Esse backlash, degenerado à brasileira, parte, infelizmente, de uma visão totalitária professada por alguns de nossos parlamentares, para quem o real debate constitucional é escondido e, em seu lugar, ascende uma visão que inclui um misto de vilanização do iluminismo e da modernidade, com um extremo anti-intelectualismo [7].

Ocorre que o constitucionalismo, apesar de ser, em essência, contramajoritário, é também, por excelência, antitotalitário. Ele buscar construir as regras do jogo e proteger as instituições necessárias para impedir que o indivíduo seja subjugado pelo Estado, partido ou ideologia. Por isso, qualquer tentativa abusiva de subjugar nossa instância contramajoritária, nossa jurisdição constitucional, deve ser prontamente repelida.
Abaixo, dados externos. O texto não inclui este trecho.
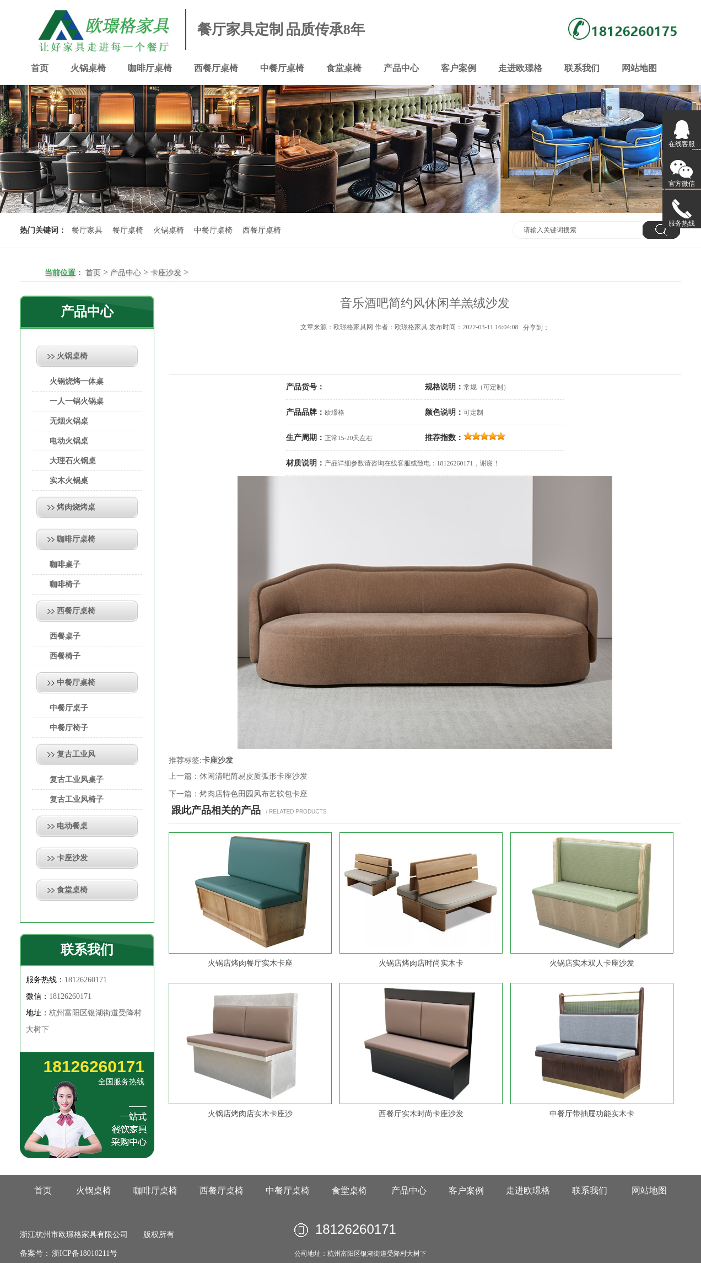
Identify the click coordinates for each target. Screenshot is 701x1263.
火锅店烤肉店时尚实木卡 (421, 963)
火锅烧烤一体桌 (77, 381)
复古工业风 (76, 754)
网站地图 (639, 68)
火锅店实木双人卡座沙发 (591, 963)
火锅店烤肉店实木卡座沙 (250, 1114)
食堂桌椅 (344, 68)
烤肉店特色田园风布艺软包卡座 (253, 794)
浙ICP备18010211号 (84, 1253)
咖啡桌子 (65, 564)
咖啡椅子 (65, 584)
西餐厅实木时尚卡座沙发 (421, 1114)
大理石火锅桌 (73, 461)
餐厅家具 (87, 230)
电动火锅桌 (69, 441)
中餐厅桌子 (69, 708)
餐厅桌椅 (127, 230)
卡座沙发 (165, 273)
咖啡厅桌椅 (150, 68)
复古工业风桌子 (77, 779)
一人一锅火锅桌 (77, 401)
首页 (39, 68)
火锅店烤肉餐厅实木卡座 (250, 963)
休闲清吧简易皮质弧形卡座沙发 (253, 776)
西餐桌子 (65, 636)
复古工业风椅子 (77, 799)
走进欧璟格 (520, 68)
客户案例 (458, 68)
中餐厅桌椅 (282, 68)
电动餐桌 (72, 826)
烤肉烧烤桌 (76, 507)
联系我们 (582, 68)
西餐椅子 (65, 656)
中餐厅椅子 (69, 728)
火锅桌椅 (88, 68)
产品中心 (401, 68)
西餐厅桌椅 (216, 68)
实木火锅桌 (69, 481)
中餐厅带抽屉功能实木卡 (591, 1114)
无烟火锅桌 (69, 421)
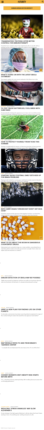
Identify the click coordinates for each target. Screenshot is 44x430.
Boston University (13, 39)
É nosso dever não deixarmos que o simples prevaleça sobre o complexo. As democracias contemporâneas, marcadas pela complexidade, reclamam soluções estruturadas, que contornem as saídas binárias de sempre. Afinal de contas, como bem nos alertava Cioran, se não encontrarmos, no edifício do pensamento, nenhuma categoria para pousarmos a cabeça, teremos de nos contentar com o travesseiro do caos [8].

 


[1] SUNSTEIN, Cass. R. A Constitution of many minds:  why the founding document doesn’t mean what it meant before?, Princeton-Oxford: Princeton University Press, 2009, p. 153.

[2] Sobre tema, conferir a bela obra de VICTOR, Sérgio Antônio Ferreira. Diálogo institucional e controle de constitucionalidade: o debate entre o STF e o Congresso Nacional, São Paulo: Saraiva, 2015.
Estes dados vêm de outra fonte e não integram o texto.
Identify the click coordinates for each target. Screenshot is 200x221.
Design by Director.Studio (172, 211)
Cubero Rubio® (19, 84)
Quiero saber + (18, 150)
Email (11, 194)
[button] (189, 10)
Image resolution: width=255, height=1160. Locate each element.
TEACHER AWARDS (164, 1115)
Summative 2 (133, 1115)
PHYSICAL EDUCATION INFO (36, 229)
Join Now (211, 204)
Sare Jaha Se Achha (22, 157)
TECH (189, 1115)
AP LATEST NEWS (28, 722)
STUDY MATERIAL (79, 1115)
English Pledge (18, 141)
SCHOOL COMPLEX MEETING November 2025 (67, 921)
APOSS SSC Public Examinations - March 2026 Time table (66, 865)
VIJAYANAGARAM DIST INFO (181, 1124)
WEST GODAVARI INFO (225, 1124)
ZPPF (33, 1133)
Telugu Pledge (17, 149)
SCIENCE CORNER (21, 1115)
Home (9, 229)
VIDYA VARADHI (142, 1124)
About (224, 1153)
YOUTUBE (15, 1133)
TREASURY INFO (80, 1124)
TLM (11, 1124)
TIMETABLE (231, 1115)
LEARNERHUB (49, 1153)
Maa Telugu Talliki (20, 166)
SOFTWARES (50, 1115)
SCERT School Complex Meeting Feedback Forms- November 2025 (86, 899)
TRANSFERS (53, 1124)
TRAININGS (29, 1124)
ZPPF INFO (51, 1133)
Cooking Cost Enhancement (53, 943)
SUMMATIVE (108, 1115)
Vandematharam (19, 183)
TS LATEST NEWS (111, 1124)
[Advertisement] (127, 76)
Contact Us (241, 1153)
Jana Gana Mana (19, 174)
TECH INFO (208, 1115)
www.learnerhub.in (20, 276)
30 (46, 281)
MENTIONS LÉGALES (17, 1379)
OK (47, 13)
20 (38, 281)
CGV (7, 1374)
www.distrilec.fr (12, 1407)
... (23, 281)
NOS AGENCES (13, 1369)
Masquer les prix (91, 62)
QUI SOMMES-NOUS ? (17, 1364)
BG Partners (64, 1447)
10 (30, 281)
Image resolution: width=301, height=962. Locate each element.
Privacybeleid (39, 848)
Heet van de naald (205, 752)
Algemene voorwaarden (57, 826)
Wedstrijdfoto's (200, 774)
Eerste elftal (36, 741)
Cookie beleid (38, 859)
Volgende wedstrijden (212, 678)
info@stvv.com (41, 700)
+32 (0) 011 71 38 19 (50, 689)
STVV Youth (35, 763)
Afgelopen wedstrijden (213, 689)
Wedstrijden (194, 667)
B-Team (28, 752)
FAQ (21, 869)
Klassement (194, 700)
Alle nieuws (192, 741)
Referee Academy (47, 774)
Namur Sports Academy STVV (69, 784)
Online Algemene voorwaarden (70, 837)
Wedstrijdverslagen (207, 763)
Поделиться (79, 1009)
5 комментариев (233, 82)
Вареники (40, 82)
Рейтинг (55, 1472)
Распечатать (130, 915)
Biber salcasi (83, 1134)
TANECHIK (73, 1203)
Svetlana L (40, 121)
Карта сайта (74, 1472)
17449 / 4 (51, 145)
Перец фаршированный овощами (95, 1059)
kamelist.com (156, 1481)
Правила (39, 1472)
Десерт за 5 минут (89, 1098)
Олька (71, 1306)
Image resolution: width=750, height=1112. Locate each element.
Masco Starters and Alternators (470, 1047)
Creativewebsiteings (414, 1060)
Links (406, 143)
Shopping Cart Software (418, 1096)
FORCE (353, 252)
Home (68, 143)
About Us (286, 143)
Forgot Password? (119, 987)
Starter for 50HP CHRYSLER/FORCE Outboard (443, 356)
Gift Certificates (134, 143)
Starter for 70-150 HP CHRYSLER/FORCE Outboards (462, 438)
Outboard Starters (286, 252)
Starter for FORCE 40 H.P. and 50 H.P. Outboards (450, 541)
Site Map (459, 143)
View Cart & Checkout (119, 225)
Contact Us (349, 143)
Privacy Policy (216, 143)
[3] Trata-se do que chamamos de paradigma da proceduralização, ver: ABBOUD, Georges. Direito Constitucional Pós-moderno, São Paulo: Revista dos Tribunais, 2021, p. 503 et seq.

[4] Para mais detalhes acerca dos motivos pelos quais empregamos o substantivo "degeneração", conferir: ABBOUD, Georges. Direito Constitucional Pós-moderno, São Paulo: Revista dos Tribunais, 2021, p. 39 et seq.
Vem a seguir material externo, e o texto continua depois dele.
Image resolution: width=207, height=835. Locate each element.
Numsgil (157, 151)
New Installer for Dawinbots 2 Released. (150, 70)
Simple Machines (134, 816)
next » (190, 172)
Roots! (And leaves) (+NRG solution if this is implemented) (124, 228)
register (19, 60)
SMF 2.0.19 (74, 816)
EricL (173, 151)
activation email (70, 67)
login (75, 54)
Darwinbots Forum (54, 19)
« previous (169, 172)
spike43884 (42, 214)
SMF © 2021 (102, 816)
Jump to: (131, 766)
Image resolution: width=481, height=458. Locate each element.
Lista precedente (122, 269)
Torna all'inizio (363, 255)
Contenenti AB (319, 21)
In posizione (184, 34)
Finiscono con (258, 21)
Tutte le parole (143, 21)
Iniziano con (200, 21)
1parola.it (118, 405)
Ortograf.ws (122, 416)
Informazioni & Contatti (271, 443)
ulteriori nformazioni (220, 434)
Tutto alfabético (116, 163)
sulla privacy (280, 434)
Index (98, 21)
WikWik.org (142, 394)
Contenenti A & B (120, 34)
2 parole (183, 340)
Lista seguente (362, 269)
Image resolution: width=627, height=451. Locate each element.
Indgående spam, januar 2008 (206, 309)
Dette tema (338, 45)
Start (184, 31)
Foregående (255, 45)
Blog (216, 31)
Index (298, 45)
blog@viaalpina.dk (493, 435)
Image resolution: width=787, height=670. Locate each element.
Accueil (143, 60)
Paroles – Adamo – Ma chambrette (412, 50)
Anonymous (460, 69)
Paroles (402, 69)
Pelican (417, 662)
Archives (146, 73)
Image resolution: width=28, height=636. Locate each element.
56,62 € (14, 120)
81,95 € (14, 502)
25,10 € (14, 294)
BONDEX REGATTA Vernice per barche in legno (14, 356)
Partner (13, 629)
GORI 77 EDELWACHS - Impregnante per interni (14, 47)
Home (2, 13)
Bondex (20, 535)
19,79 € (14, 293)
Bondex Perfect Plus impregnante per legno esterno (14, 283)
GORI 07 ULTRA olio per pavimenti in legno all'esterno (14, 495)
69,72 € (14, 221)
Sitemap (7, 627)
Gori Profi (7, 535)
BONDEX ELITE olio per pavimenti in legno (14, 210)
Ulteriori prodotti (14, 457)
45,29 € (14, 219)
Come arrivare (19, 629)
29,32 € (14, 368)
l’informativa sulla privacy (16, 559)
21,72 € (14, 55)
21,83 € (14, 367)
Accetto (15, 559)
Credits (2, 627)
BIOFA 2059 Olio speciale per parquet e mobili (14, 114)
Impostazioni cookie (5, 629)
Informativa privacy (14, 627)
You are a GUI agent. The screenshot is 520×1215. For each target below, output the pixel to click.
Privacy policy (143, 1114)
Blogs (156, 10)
[5] Analisando os radicalismos de direita no segundo pós-guerra, disse Theodor W. Adorno, "(d)esaparece o que é abertamente antidemocrático. Pelo contrário: evocam sempre a verdadeira democracia e acusam os outros de antidemocráticos." ADORNO, Theodor W. Aspectos do novo radicalismo de direita: conferência, trad. Felipe Catalani, 1 ed., São Paulo: Editora UNESP, 2020, p. 64.

[6] C.f. por todas ABBOUD, Georges. Processo Constitucional Brasileiro, 4 ed., São Paulo: Revista dos Tribunais, 2020, n. 10.1.1.5.3., p. 1399-1404.

[7] Acerca das características fundamentais de uma visão totalitária, conferir: ECO, Umberto. Fascismo Eterno, São Paulo: Record, 2020, p. 39-40

[8] CIORAN, Emil. Silogismos da amargura. Rio de Janeiro: Rocco, 2011, p. 25.